The Gene Machine is concerned with Gene Regulatory Networks, and seems to be adequately modelled by the notion of complex forming processes. This view was pioneered by Regev et al [RSS01], who worked with Priami [PRSS01]

in order to base their BioSPI stochastic simulation tool on Priami’s Stochastic version of the π-calculus [Pri96] coupled with Gillespie type rate estimations [Gil77, Gil76]. Technically this line of work has prospered at the hands of Phillips and Cardelli who have worked on graphical notations [PC05], simulation tools

[PC04], and modelling methodologies (Blossey et al) [BCP06]. The modelling efforts of Kuttler et al [KN06] have also led to technical extensions in the form of concurrent objects [Kut07]. Priami and Quaglia et al have fashionedβ-binders [PQ04] – a calculus that combines features from the κ-calculus [DL04], the stochastic π-calculus [Pri96], and the ambient calculus [CG00]. in a manner that goes some way towards relinquishing the deterministic key-lock assumption in favour of a more nuanced notion of affinity.

The Membrane Machine is concerned with Transport Networks, and seems to be adequately modelled by the notion of membrane forming (BioAmbients) pro-cesses – again a view that was pioneered by Regev et al [Reg03, RPS⁺04]. Other alternatives have emerged. Most notably Cardelli’s Brane calculus [Car05b]

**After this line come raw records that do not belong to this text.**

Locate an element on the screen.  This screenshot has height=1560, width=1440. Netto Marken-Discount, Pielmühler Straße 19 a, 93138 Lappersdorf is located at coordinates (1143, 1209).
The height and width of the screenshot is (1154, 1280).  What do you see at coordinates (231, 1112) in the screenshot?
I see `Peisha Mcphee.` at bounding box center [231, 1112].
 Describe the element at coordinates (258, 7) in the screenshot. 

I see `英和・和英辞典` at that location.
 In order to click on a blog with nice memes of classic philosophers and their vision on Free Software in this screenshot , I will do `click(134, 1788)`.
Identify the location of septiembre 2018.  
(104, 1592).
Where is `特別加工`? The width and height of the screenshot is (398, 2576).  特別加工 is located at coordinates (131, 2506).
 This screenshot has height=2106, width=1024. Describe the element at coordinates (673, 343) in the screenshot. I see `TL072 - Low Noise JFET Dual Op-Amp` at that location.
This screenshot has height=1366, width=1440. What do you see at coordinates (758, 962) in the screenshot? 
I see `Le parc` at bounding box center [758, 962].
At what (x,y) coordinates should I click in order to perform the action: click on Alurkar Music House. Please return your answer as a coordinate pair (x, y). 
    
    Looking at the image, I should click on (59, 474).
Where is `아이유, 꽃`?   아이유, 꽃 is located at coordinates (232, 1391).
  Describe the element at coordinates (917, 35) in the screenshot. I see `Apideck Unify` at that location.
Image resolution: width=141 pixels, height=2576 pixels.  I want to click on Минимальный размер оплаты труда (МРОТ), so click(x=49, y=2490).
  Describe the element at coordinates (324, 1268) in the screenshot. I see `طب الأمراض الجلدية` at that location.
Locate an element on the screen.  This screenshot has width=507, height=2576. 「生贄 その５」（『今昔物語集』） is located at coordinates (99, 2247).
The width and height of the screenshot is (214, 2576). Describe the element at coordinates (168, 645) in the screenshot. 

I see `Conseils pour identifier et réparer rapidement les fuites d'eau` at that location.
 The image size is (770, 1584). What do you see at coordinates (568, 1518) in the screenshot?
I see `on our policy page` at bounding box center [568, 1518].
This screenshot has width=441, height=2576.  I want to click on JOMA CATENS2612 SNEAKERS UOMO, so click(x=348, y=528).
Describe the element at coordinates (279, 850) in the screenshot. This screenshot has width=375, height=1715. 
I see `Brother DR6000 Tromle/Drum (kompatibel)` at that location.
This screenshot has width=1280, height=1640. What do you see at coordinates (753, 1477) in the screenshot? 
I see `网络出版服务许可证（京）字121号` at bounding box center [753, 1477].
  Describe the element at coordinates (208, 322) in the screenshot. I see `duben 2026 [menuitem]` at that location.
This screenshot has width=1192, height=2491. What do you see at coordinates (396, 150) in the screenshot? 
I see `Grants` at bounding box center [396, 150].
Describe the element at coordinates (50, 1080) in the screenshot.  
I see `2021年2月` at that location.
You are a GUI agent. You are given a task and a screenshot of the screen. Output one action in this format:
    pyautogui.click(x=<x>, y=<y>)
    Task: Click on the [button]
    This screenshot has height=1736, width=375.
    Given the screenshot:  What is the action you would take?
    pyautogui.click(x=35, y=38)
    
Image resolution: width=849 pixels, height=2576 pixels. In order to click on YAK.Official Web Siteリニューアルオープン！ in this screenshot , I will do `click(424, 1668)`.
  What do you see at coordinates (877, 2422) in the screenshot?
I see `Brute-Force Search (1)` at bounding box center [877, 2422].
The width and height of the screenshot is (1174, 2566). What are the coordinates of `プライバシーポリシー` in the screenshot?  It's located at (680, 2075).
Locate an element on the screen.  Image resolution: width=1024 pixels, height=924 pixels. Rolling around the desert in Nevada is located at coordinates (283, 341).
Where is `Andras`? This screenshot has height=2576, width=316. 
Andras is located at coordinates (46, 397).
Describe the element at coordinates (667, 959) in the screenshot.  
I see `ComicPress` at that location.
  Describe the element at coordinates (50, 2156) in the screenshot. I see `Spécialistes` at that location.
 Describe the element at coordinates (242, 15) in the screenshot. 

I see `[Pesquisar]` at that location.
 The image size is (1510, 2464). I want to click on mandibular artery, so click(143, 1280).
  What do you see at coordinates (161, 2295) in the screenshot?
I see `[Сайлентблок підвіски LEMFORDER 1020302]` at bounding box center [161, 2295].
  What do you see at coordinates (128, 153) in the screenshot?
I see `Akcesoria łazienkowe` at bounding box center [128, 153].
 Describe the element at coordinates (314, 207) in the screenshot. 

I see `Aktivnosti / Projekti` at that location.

that quite accurately models biomembranes as oriented 2-dimensional surfaces of bubbles that fuse and split. This model was simplified by Danos et al [DP04], but features for the modelling of large molecules and complexes have only been proposed quite recently [CP05]. A recent comparative analysis of BioAmbients and Brane calculus concludes that, from a meta point of view the two calculi are very similar [Ver07]. The β-binders [PQ04] also introduces a notion of boxed enclosures. These enclosures, however, do not nest and move, which renders the modelling of compartments less intuitive.